Reduction in Cell-Associated Low Density Lipoprotein in Dexamethasone-Treated HeLa Cells: Suggested Mechanism*

Abstract

An earlier study of cholesterol metabolism in human cervical carcinoma HeLa cells has provided evidence for the inhibitory effect of glucocorticoids on de novo cholesterol synthesis. To extend this observation to other regulatory pathways involving cholesterol, the effects of dexamethasone were determined on the cell-associated low density lipoprotein (LDL) assumed to represent a normal source of exogenous cholesterol. HeLa cells internalized LDL by low affinity and high affinity saturable processes. Since cell-associated LDL was reduced by dexamethasone to 20-60% of the control value, further attempts were made to examine the nature of this observation.

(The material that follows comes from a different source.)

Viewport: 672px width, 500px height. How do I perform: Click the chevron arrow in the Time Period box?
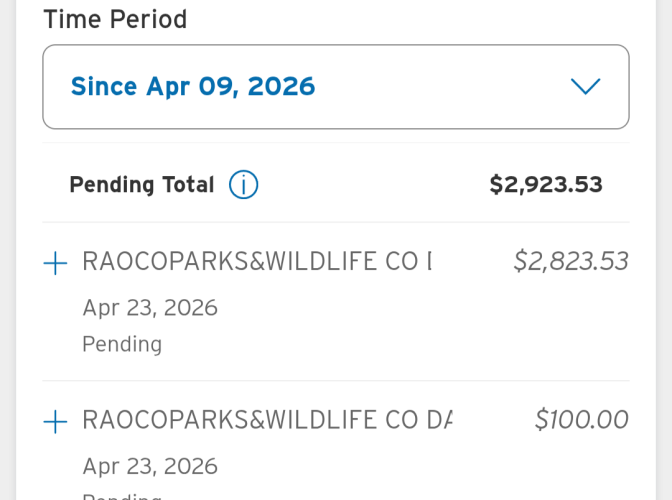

The kientics of LDL-cell association and the binding stuides performed at 4.degree. C indicated that dexamethasone did not affect the immediate binding of LDL to HeLa cells, whereas 25-hydroxycholesterol, which is known in other cells to inhibit LDL binding by reducing the number of LDL receptors, had the same effect in HeLa cells. The nature of the dexamethasone effect appeared to be related to interference with processing of bound LDL after its internalization. Further evidence that dexamethasone did not affect the initial binding of LDL was provided by the experiments in which chloroquine completely abolished the inhibitory action of dexamethasone.